Fig. 5.

ACHN cells were pre-incubated at 37°C for 60 minutes in balanced salt solution (filled bars) or in balanced salt solution supplemented with 5 mM NADH (open bars). Toxins, (500 nM epsilon-toxin or 2.5 nM aerolysin) then were added and the cells were incubated at 37°C for 90 minutes. Cellular ATP levels were assessed using ATPLite 1 Step (Perkin Elmer). Results were normalized to the fluorescent signal from untreated cells (100%) and cells treated with 1% Triton (0%). Results represent the mean and standard deviation of triplicate samples. B and C. ACHN cells were pre-incubated at 37°C for 60 minutes in balanced salt solution (filled bars) or in balanced salt solution supplemented with 5 mM carnitine (open bars). Toxins, (500 nM epsilon-toxin or 2.5 nM aerolysin) then were added and the cells were incubated at 37°C for 90 minutes.

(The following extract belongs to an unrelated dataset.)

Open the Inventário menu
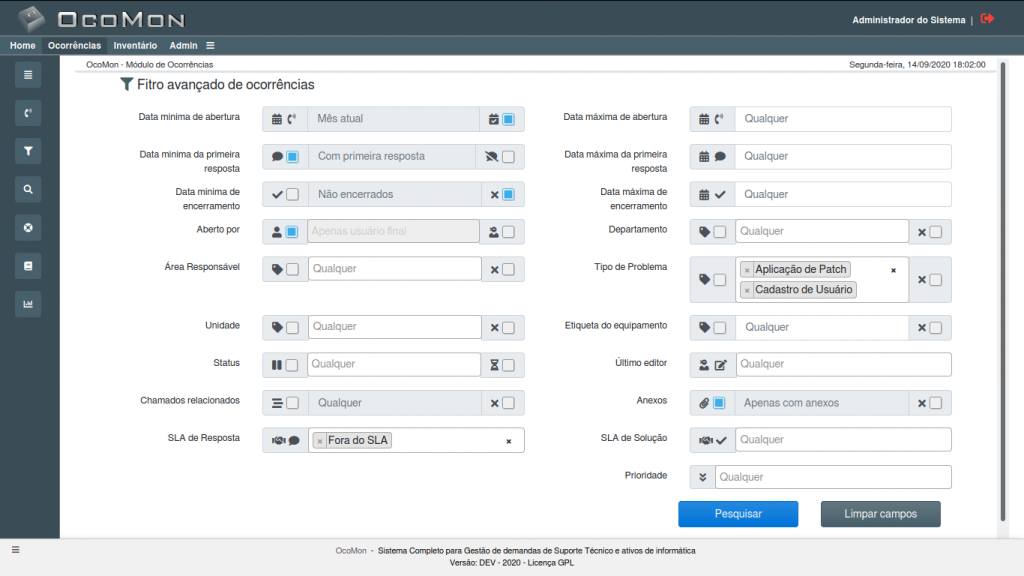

Cellular ATP levels were assessed using ATPLite 1 Step (Perkin Elmer) (B) and release of LDH was measured using the CytoTox-ONE Homogeneous Membrane Integrity Assay (Promega) (C). Results represent the mean and standard deviation of triplicate samples. These experiments were performed at least three times with similar results.